Hidden Figures is a biographical drama based on a book by Margot Lee Shetterly. Set in the 1950s and 1960s, it follows the true story of three African-American women who worked for NASA as ‘human computers’ at the Langley Research Centre. As a result of their mathematical and engineering skills, Katherine Johnson (Taraji P. Henson), Dorothy Vaughan (Octavia Spencer) and Mary Jackson (Janelle Monae) participate in the early days of the program to send American astronauts into space.

In the racist climate of the times, the three women are forced to work in the segregated West Area Computers Division. As women and African-Americans, they face continued discrimination. Despite producing high-quality work, they’re rejected for supervisory roles and they also receive dismissive and disparaging responses from colleagues.

When the Space Task Group needs someone to out-perform Russian mathematicians, Katherine is assigned to the job. During the space launch of John Glen, she makes crucial calculations that help to ensure the mission’s ultimate success. 
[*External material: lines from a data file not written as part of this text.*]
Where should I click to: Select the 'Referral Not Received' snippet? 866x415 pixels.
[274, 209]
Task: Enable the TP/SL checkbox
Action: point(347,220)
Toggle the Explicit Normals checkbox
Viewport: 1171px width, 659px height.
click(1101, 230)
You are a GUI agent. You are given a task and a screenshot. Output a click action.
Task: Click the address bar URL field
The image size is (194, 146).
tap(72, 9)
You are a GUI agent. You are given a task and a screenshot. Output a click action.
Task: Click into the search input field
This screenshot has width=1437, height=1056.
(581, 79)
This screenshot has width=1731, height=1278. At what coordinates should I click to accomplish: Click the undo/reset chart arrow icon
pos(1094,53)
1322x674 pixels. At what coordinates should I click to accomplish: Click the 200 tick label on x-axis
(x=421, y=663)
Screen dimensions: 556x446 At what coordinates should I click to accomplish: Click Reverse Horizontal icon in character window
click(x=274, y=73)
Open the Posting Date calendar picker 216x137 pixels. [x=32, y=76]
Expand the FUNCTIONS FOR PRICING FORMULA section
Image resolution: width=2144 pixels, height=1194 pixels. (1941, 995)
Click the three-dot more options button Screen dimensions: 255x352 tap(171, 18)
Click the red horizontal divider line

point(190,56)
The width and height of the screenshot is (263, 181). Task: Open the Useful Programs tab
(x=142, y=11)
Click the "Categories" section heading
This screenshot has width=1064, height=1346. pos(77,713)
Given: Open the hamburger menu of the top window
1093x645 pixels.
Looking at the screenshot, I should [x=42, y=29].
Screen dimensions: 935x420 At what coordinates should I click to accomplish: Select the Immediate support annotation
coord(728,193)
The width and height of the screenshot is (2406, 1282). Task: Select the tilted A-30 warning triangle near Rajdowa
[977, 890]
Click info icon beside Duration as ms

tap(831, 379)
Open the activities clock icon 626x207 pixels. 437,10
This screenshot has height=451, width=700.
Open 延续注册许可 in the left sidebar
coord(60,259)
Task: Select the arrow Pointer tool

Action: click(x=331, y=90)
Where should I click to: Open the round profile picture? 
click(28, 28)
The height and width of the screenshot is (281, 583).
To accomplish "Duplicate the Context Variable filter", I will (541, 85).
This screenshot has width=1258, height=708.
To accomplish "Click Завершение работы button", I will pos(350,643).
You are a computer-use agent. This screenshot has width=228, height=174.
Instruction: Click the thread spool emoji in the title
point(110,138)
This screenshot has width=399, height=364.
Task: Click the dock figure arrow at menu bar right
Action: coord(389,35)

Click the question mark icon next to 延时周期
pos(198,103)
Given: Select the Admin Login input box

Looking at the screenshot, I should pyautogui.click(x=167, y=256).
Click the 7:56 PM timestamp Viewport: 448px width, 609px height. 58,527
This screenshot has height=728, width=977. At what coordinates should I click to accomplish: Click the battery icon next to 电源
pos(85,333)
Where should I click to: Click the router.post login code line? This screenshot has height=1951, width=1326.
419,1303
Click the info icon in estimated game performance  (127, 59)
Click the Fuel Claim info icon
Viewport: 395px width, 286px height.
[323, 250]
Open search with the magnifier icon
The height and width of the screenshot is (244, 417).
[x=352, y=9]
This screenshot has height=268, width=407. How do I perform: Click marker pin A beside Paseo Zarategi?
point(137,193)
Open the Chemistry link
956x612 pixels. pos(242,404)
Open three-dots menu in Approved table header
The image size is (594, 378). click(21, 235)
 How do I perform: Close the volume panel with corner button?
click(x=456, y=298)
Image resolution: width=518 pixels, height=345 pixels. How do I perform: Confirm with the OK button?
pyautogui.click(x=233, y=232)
Here we outline any topics, issues and ideas in this movie that might upset children and adolescents, so that you can gauge whether it is appropriate for your child. For example, children and adolescents may react adversely to themes of crime, suicide, drug and alcohol dependence, death, serious illness, family breakdown, separation from a parent, animal cruelty or distress, children as victims, natural disasters and racism.

Racism and the American civil rights movement; discrimination against women in employment; the space race between the United States and the Soviet Union

Here we identify any violence in this movie, and explain how and why it might impact on your child or adolescent. In general, movie violence can make children less sensitive to the use of violence in real life. Alternatively, they may become fearful about the prevalence and likelihood of violence in their own world. In some contexts, it can also teach them to see violence as an acceptable means of conflict resolution.

Nothing of concern

Content that may disturb children

Under 5
Nothing of concern

From 5-8
Nothing of concern

From 8-13
Nothing of concern

Over 13
Nothing of concern

Sexual references

Hidden Figures has some mild sexual references. For example, an African-American woman expresses sexual attraction to Caucasian male astronauts, referring to them as ‘fine’.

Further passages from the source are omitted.